Exercise brief: Every line containing "Given" should be copied out. Go through the entries and find them.

Information shown:
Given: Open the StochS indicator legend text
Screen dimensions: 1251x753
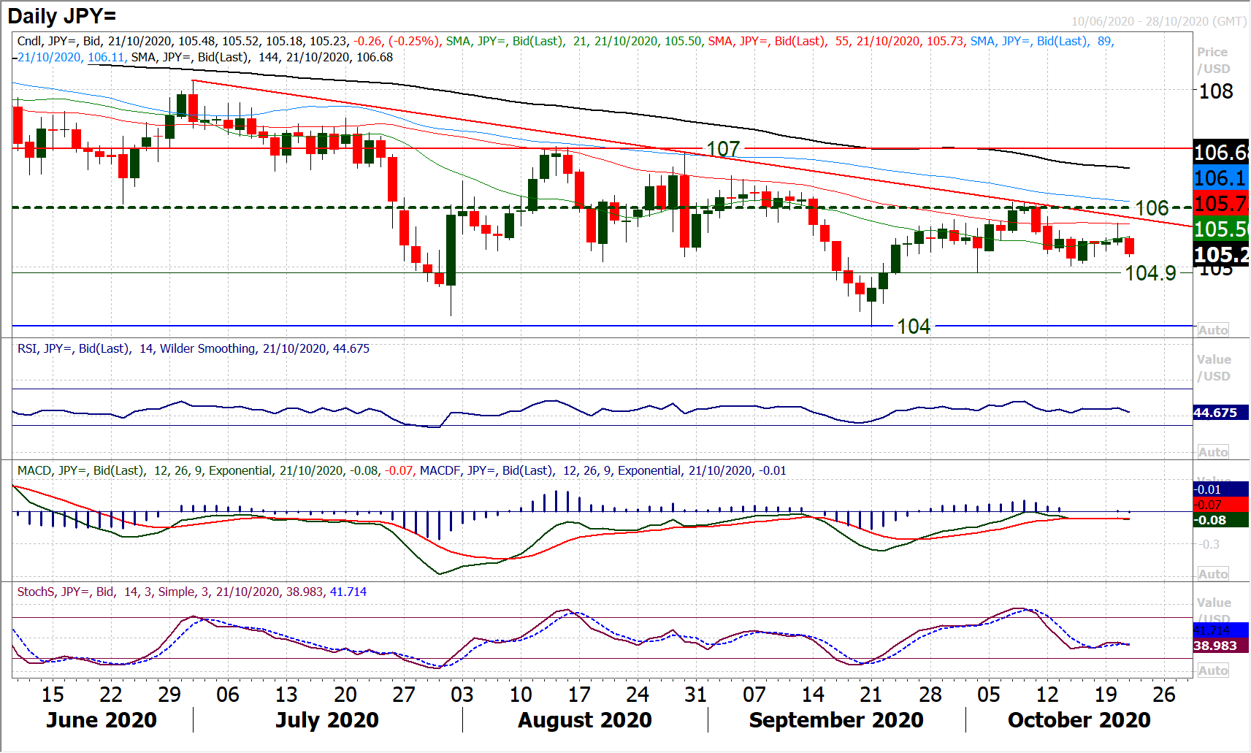Looking at the screenshot, I should [x=192, y=592].
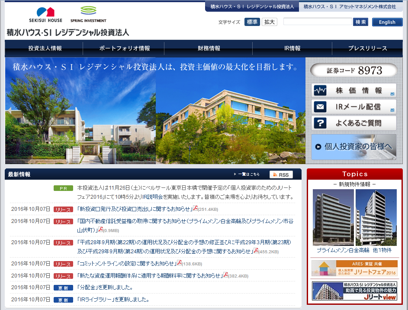The width and height of the screenshot is (408, 310).
Task: Open PDF icon for 新投資口発行 release
Action: click(195, 208)
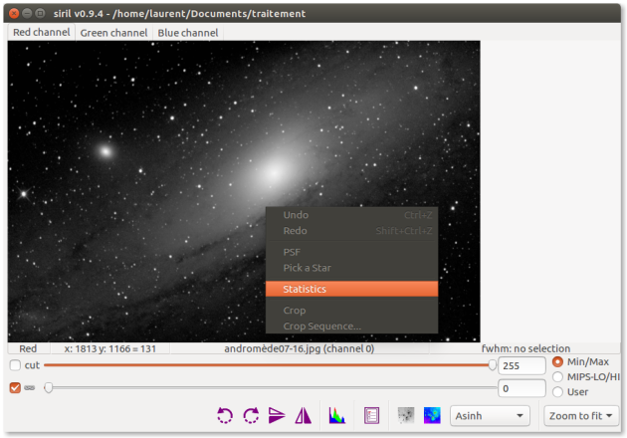
Task: Click the rotate clockwise icon
Action: [251, 415]
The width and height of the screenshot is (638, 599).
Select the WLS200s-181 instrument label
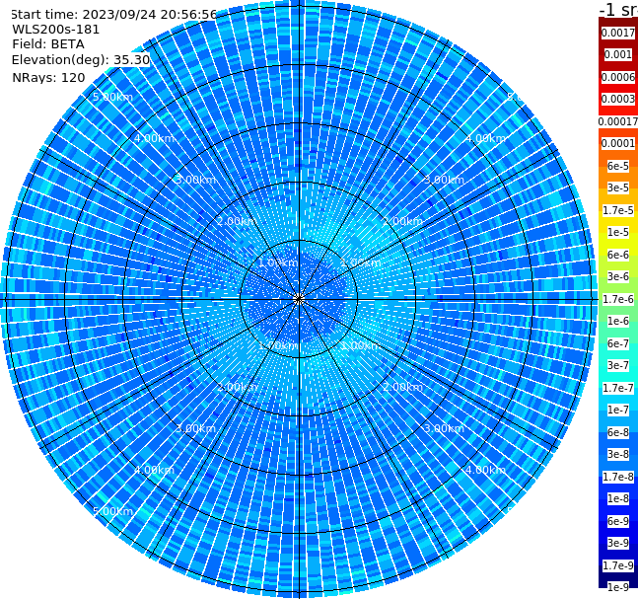tap(56, 30)
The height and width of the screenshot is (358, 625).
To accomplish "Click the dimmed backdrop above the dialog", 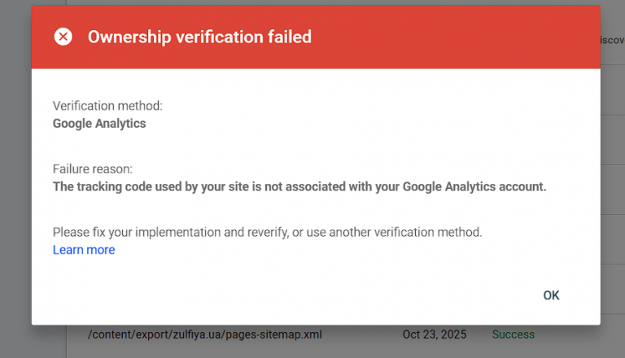I will click(x=326, y=2).
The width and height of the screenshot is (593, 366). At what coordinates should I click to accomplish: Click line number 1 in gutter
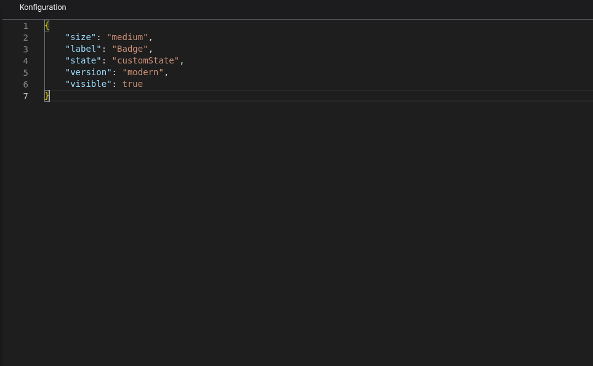click(x=25, y=26)
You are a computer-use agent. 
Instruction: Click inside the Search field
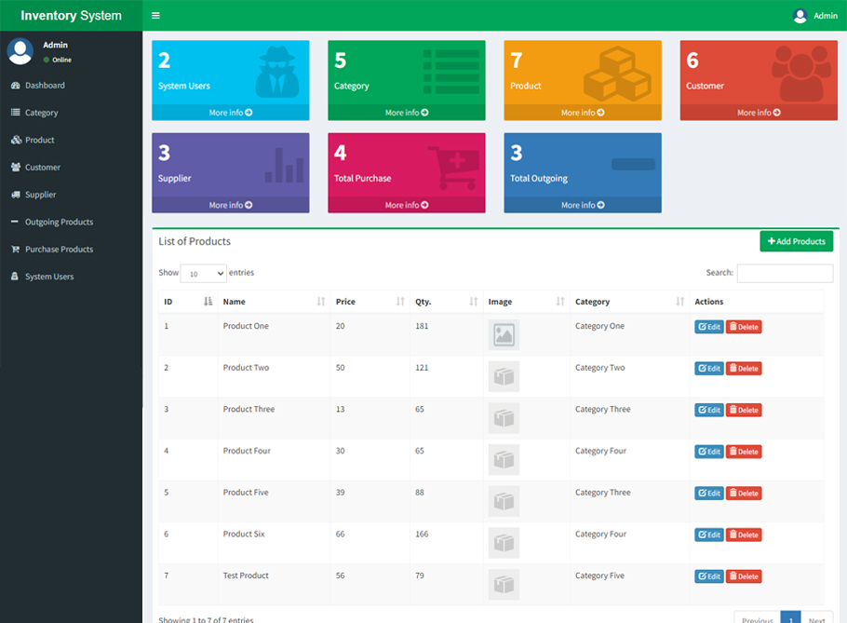785,272
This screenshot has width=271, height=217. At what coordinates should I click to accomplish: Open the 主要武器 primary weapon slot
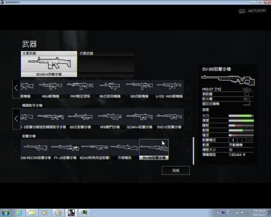click(49, 64)
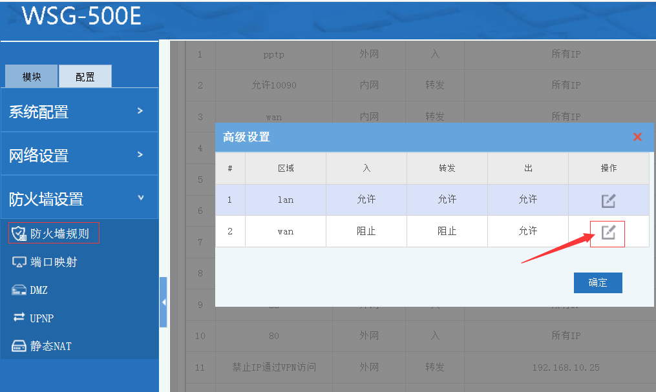The width and height of the screenshot is (656, 392).
Task: Click the DMZ sidebar icon
Action: [19, 291]
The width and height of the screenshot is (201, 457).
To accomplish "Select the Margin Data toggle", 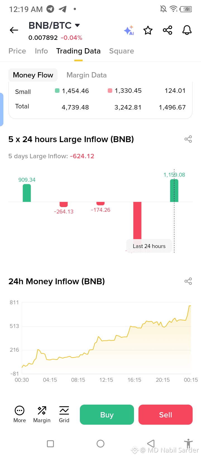I will click(87, 75).
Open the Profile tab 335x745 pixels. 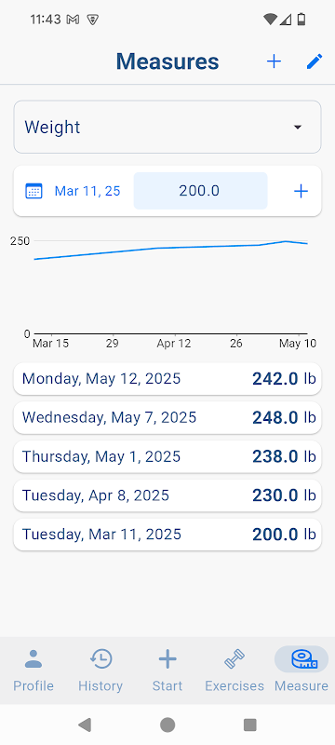coord(34,670)
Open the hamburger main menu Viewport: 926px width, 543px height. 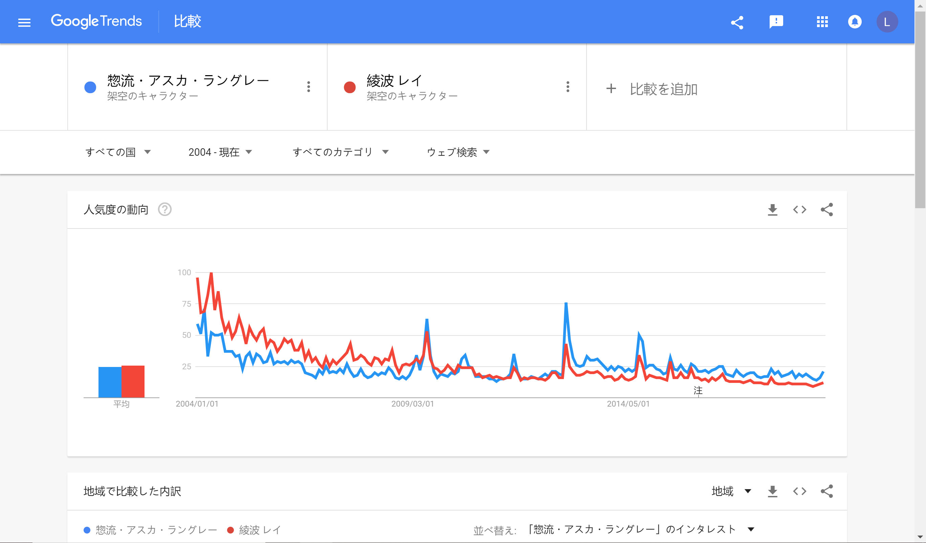click(x=24, y=22)
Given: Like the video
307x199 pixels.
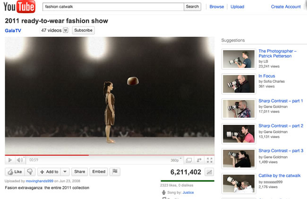Looking at the screenshot, I should coord(15,172).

Finished task:
Given: Open the StochS indicator legend text
Given: Like the video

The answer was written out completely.